STORYTIME.ID, SERANG, BANTEN – Pemerintah Provinsi Banten menyiapkan strategi pengembangan pariwisata berbasis olahraga atau sport tourism sebagai salah satu motor penggerak pertumbuhan ekonomi daerah. Upaya ini dinilai mampu menciptakan efek pengganda ekonomi sekaligus memperkuat daya saing pariwisata Banten di tingkat nasional dan internasional.
Rencana tersebut mengemuka dalam seminar bertajuk Pengembangan Sport Tourism yang digelar di Serang, Sabtu (7/2/2026), sebagai bagian dari rangkaian peringatan Hari Pers Nasional (HPN) 2026.
Asisten II Pemerintah Provinsi Banten, Budi Santoso, mengatakan sektor pariwisata dan olahraga memiliki keterkaitan erat dalam mendorong produktivitas dan perputaran ekonomi daerah. Menurut dia, salah satu fokus utama yang tengah dikembangkan adalah Kawasan Ekonomi Khusus (KEK) Tanjung Lesung.
“Sport tourism memberi nilai tambah bagi pariwisata. Salah satu inisiatif utama kami adalah pengembangan KEK Tanjung Lesung, meskipun tantangan terbesar saat ini masih pada infrastruktur, khususnya akses jalan nasional yang membutuhkan dukungan pemerintah pusat,” kata Budi.
Dukungan juga datang dari pemerintah pusat. Asisten Deputi Strategis Event Kementerian Pariwisata dan Ekonomi Kreatif (Kemenparekraf) RI, Fransiskus Handoko, menilai sport tourism memiliki dampak ekonomi yang signifikan jika dikelola secara berkelanjutan.
“Kunci keberhasilan sport tourism adalah menghadirkan event berkualitas yang konsisten. Banten memiliki potensi besar untuk itu, baik dari sisi alam maupun kedekatan dengan pusat-pusat ekonomi nasional,” ujar Fransiskus.

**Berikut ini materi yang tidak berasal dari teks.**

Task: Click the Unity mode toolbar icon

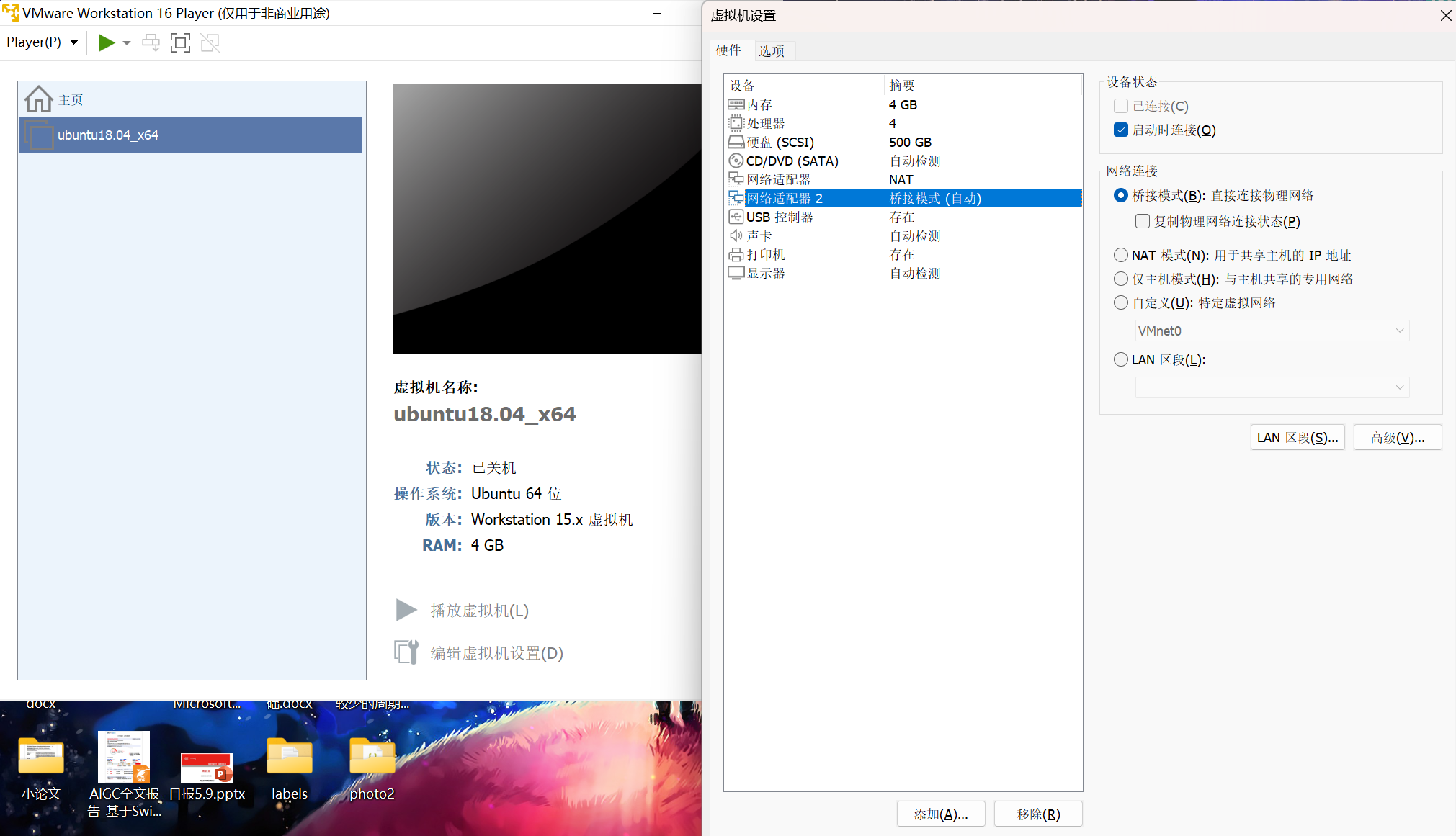Action: point(210,42)
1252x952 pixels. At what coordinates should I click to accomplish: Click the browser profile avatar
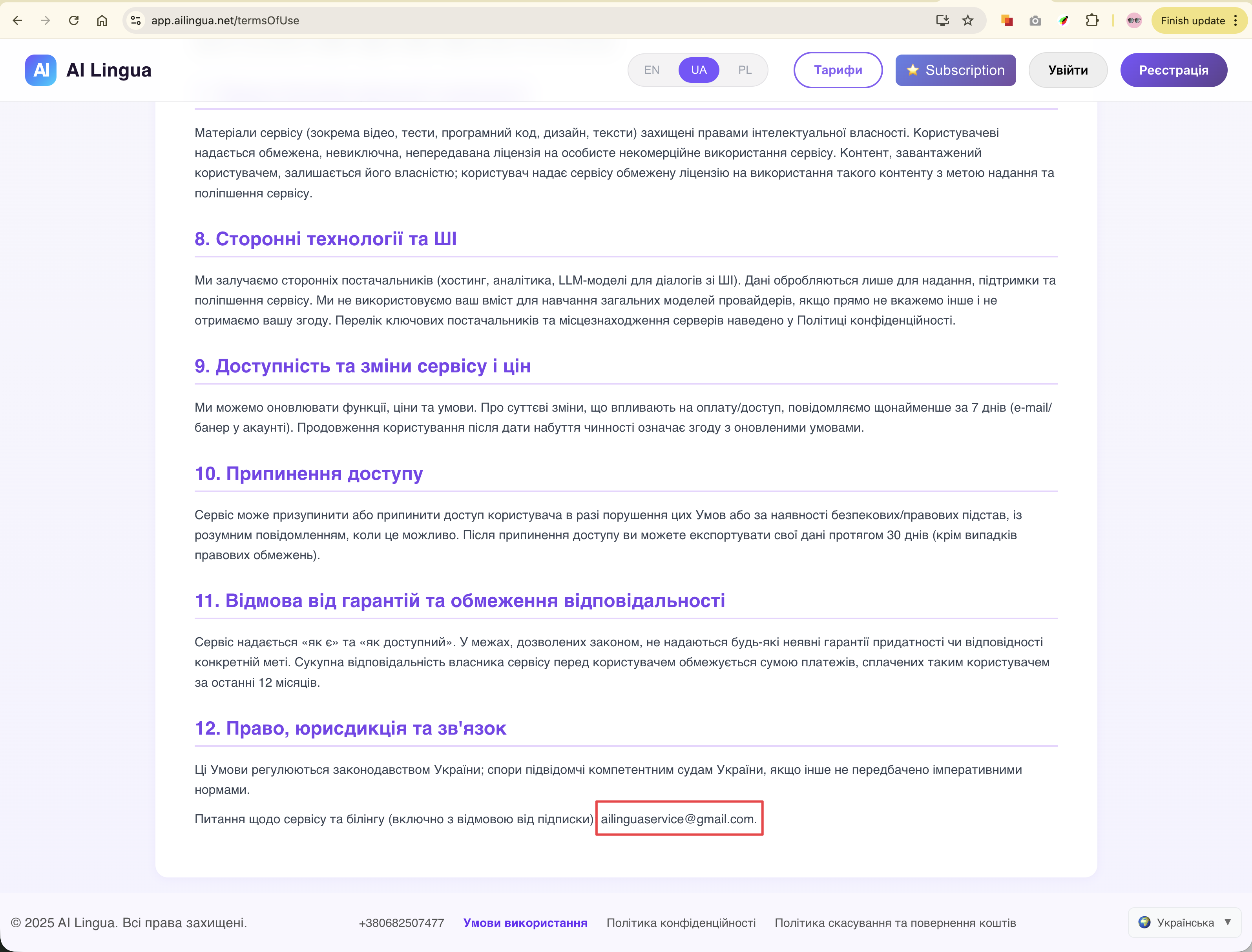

Sementara itu, Asisten Deputi Promosi dan Kemitraan Global Olahraga Kemenparekraf RI, Yayan Rubaeni, mendorong Pemerintah Provinsi Banten untuk lebih agresif menjalin kemitraan internasional. Menurut dia, kolaborasi dengan promotor kelas dunia dapat memperkuat posisi Banten sebagai destinasi sport tourism global.
“Provinsi Banten bisa mengundang promotor internasional untuk memperkuat positioning Banten di peta wisata dunia,” katanya.
Menanggapi isu infrastruktur dan pemerataan manfaat ekonomi, Kepala Dinas Pariwisata Provinsi Banten, Eli Susanti, menegaskan pihaknya terus meningkatkan aksesibilitas secara bertahap sekaligus melibatkan masyarakat lokal dalam pengembangan destinasi.
“Selain Tanjung Lesung, kami juga memetakan sejumlah lokasi potensial lain. Prinsipnya, masyarakat lokal harus ikut merasakan dampak ekonomi dari pengembangan sport tourism ini,” ujar Eli.
Budi Santoso menambahkan, peran insan pers menjadi elemen penting dalam menyukseskan program tersebut. Ia berharap media dapat menjadi mitra strategis dalam mempromosikan potensi sport tourism Banten secara berkelanjutan.
“Keberhasilan sport tourism tidak hanya ditentukan oleh pemerintah, tetapi oleh komitmen semua pihak, termasuk dukungan media dan penyelesaian persoalan infrastruktur,” kata Budi. (Red).